Version

Define Hardware Classes

On this page

API: modelplane.ai/v1alpha1 · InferenceClass

An InferenceClass is a tested recipe for a GPU node pool. It bundles:

Devices: the node’s hardware as a list of Dynamic Resource Allocation (DRA) style devices, each with a driver, count, typed attributes, and capacity. The scheduler matches a member’s nodeSelector against these devices, and GPUs bind to pods through DRA.
Provisioning (optional): how to create a node pool of this class on a specific cloud. Classes without provisioning are for existing clusters where the pool already exists.

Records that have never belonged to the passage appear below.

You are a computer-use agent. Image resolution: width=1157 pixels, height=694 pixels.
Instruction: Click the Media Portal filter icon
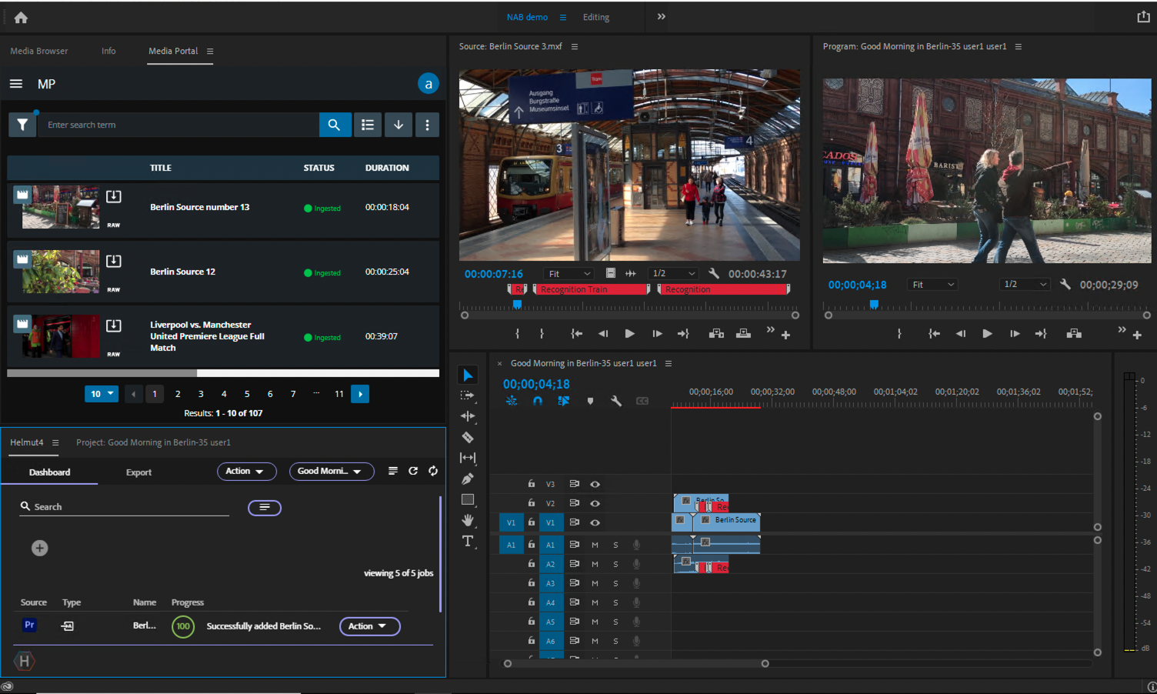click(22, 125)
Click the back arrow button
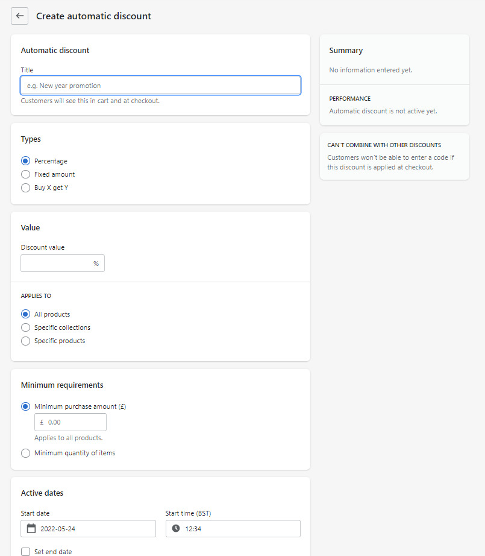485x556 pixels. pyautogui.click(x=19, y=16)
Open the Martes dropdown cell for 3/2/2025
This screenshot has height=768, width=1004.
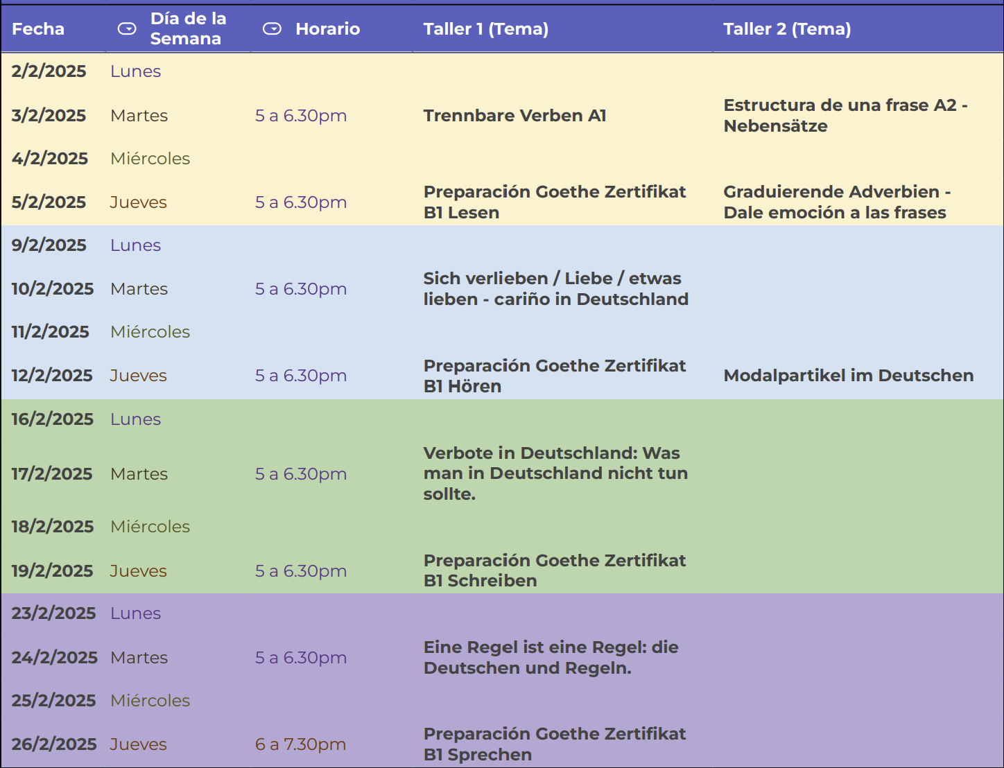(x=139, y=116)
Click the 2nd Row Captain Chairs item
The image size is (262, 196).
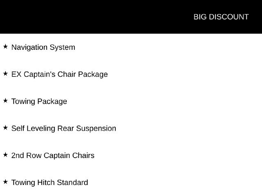53,156
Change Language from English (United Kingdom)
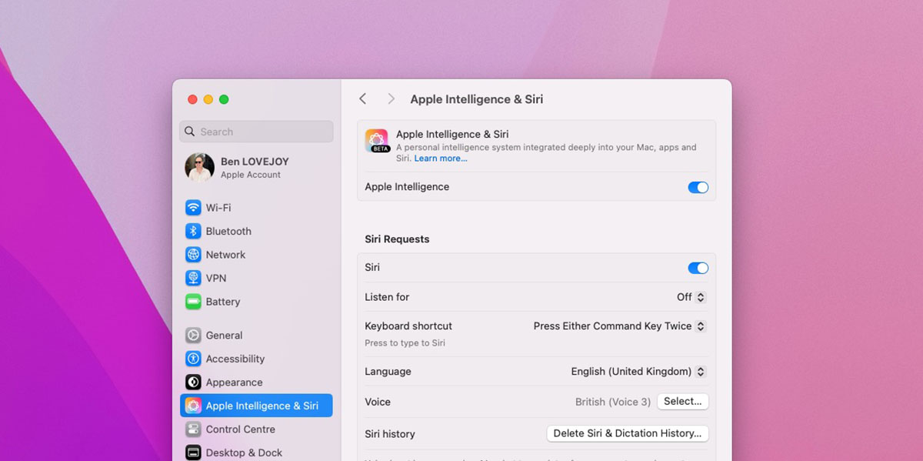This screenshot has width=923, height=461. point(638,372)
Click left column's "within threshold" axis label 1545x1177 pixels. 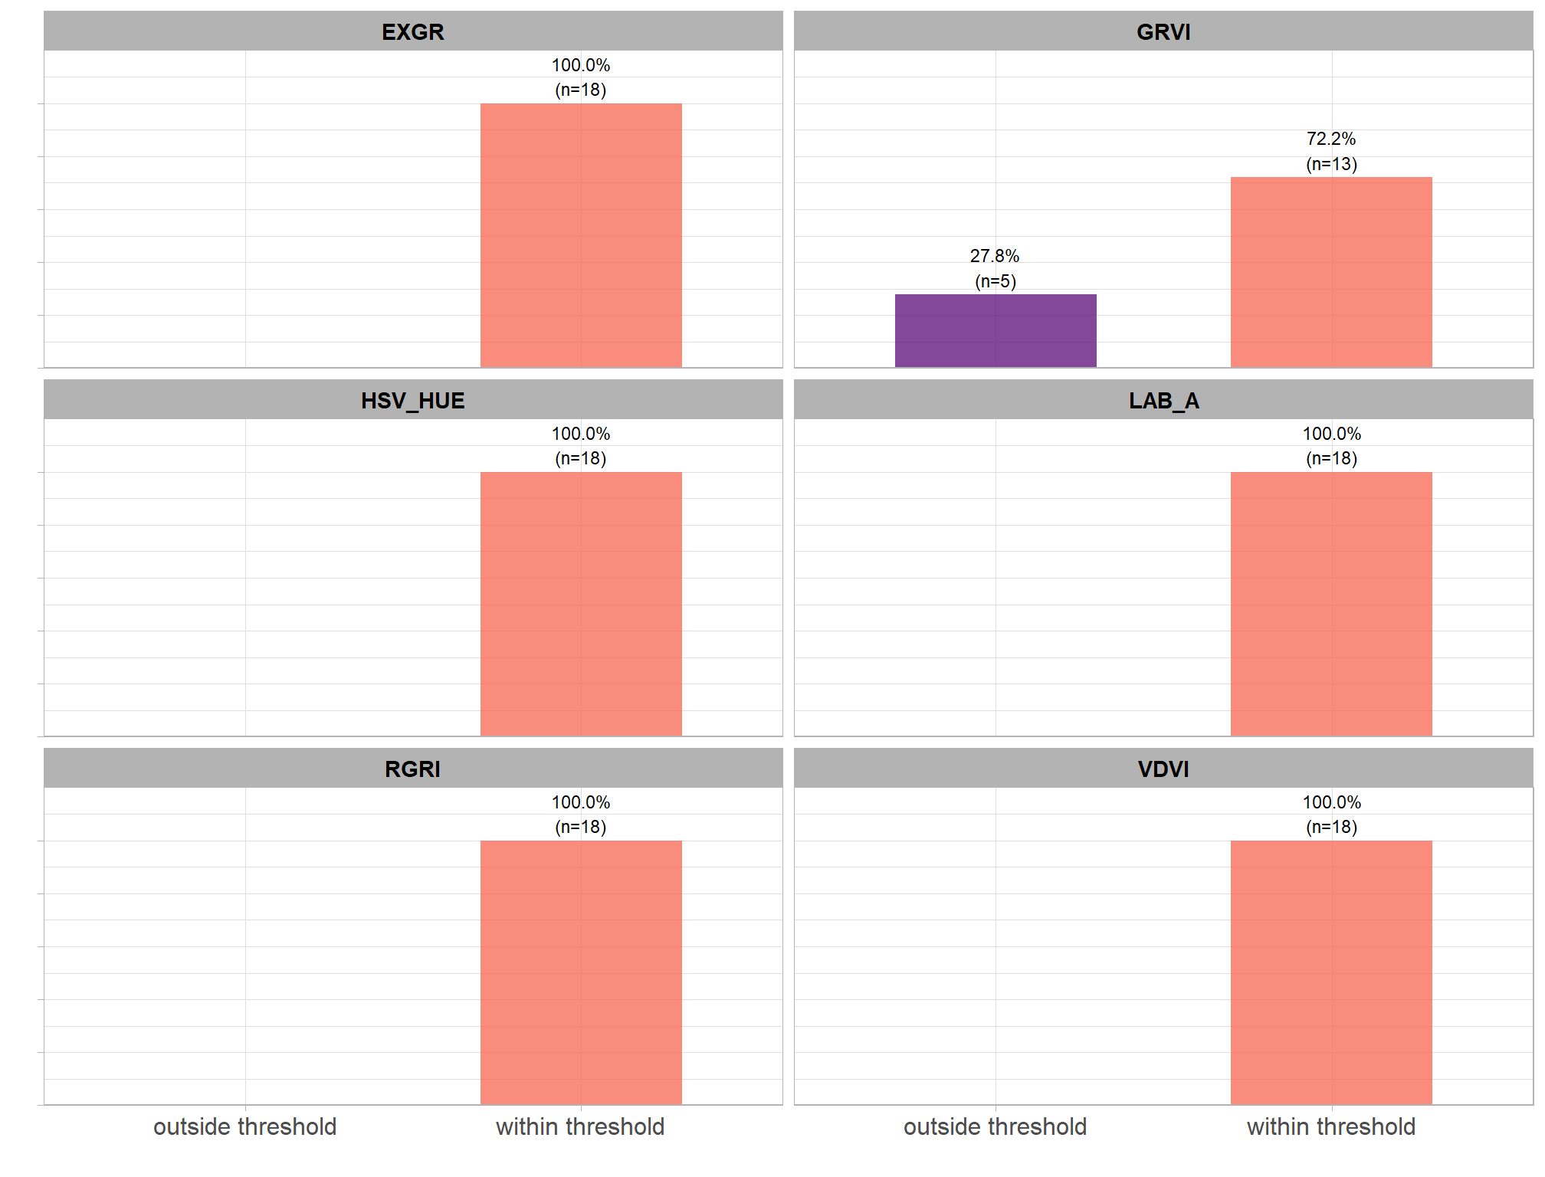580,1126
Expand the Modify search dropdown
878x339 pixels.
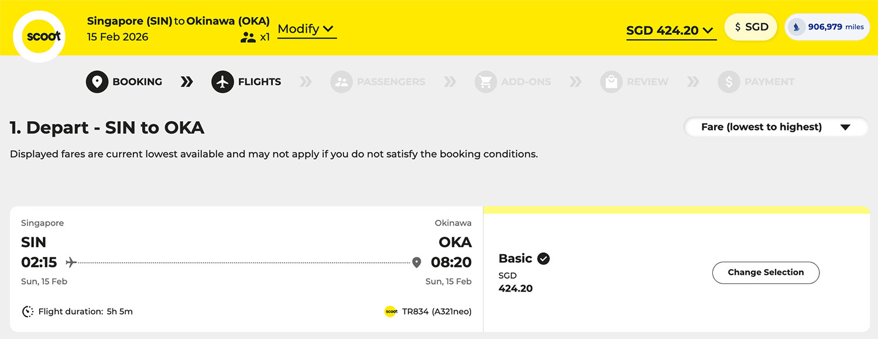tap(306, 29)
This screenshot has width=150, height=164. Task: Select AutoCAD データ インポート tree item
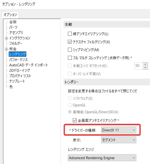coord(28,65)
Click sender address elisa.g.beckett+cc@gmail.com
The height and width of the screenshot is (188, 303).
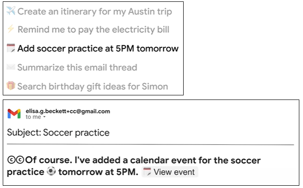tap(68, 111)
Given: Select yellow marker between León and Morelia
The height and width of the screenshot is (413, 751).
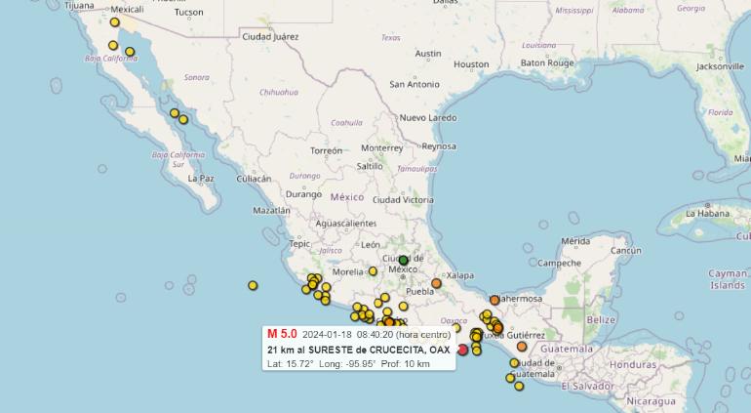Looking at the screenshot, I should (373, 271).
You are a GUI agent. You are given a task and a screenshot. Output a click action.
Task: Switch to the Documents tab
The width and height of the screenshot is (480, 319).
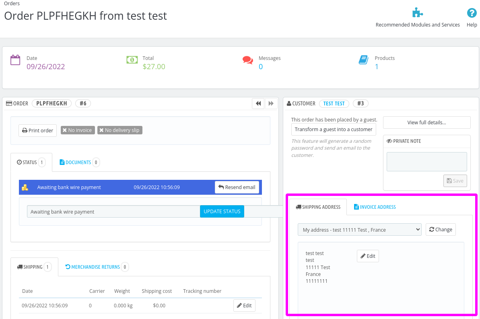[x=79, y=162]
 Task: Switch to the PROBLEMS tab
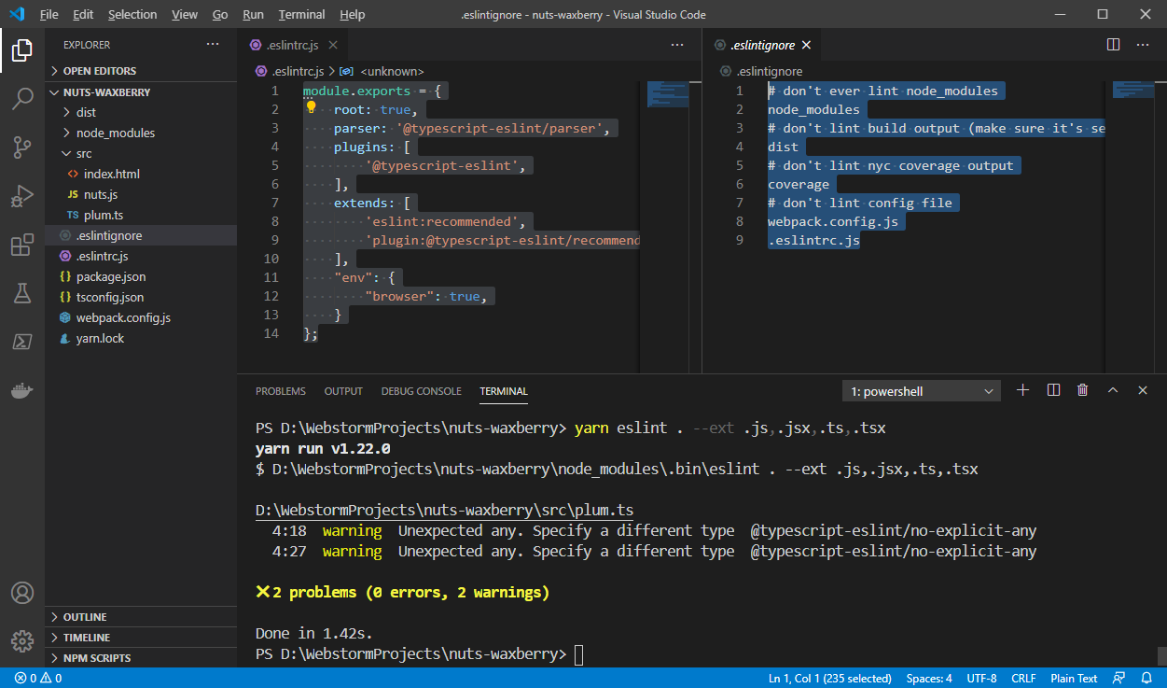tap(280, 391)
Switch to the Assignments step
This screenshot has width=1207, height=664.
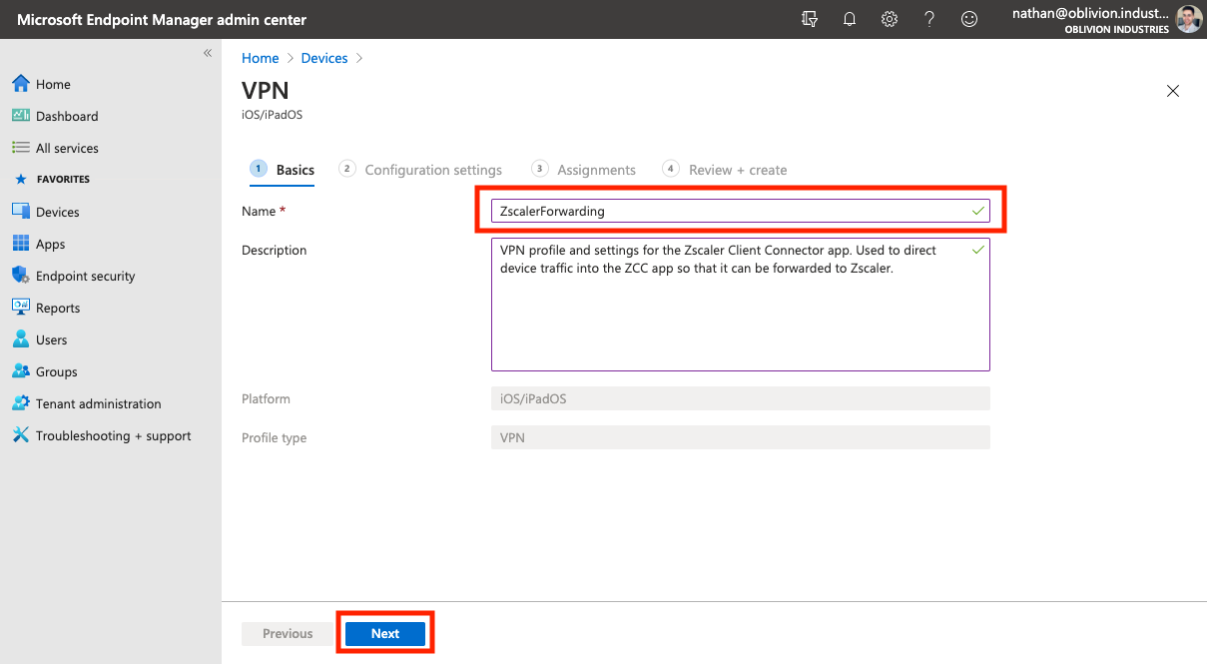(x=595, y=170)
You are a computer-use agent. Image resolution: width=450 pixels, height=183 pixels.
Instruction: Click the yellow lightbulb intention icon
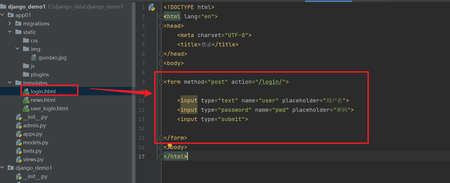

Different clouds and GPU types imply different classes. A GKE L4 pool is gke-l4-1x-g2. A bare-metal H100 pool is h100-8x-byo (no provisioning).

Describing devices

A class’s devices follow Kubernetes Dynamic Resource Allocation (DRA), the mechanism modern Kubernetes uses to match GPUs to pods. Each device has a driver (the vendor that owns it, such as gpu.nvidia.com), a count (how many a node has), typed attributes (such as architecture), and capacity (quantities, such as memory). This mirrors the shape the GPU’s DRA driver publishes on a real node, so what you declare here is what an ML team’s nodeSelector matches against and what DRA binds at runtime.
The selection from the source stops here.